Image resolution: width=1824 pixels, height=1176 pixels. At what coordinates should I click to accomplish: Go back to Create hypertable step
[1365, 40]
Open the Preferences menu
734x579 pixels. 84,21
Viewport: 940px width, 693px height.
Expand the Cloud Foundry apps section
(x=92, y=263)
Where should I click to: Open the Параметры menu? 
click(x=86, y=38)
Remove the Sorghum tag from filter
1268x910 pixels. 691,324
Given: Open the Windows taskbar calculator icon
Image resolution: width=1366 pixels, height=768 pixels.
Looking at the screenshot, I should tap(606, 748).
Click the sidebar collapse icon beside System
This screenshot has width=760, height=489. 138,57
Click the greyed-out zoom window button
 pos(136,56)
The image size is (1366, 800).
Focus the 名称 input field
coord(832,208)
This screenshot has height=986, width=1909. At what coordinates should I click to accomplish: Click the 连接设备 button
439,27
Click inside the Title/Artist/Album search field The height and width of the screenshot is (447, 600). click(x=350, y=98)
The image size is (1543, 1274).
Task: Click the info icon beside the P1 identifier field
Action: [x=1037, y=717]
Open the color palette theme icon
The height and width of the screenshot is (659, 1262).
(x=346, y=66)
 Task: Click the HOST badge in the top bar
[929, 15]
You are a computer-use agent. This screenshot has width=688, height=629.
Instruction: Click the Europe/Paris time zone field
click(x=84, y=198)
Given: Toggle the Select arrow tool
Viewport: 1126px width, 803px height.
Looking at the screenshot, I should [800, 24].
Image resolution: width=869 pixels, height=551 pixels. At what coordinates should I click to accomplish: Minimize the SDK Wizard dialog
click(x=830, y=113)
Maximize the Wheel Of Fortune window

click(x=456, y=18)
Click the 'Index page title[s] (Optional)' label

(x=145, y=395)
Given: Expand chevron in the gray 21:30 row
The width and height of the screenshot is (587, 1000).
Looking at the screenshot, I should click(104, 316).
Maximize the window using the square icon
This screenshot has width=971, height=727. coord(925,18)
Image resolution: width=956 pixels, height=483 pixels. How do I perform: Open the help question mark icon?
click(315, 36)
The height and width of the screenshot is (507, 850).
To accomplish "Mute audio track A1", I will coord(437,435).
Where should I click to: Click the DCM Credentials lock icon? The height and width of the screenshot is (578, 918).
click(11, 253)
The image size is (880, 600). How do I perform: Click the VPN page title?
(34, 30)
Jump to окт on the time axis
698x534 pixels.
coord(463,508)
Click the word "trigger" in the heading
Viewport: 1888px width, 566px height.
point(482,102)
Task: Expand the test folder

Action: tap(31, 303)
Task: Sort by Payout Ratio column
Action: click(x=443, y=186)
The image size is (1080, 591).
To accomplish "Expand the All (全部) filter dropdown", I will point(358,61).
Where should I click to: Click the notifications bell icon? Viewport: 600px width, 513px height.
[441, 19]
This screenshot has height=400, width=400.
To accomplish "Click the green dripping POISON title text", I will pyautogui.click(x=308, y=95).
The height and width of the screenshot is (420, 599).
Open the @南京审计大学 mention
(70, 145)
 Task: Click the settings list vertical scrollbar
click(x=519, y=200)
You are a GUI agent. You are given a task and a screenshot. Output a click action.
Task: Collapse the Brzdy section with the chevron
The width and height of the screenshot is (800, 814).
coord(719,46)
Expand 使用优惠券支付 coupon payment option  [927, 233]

-=-=-

## Activity
In the material above, how many lines contain the string "will"? Respond with that number by itself.

## Answer space
3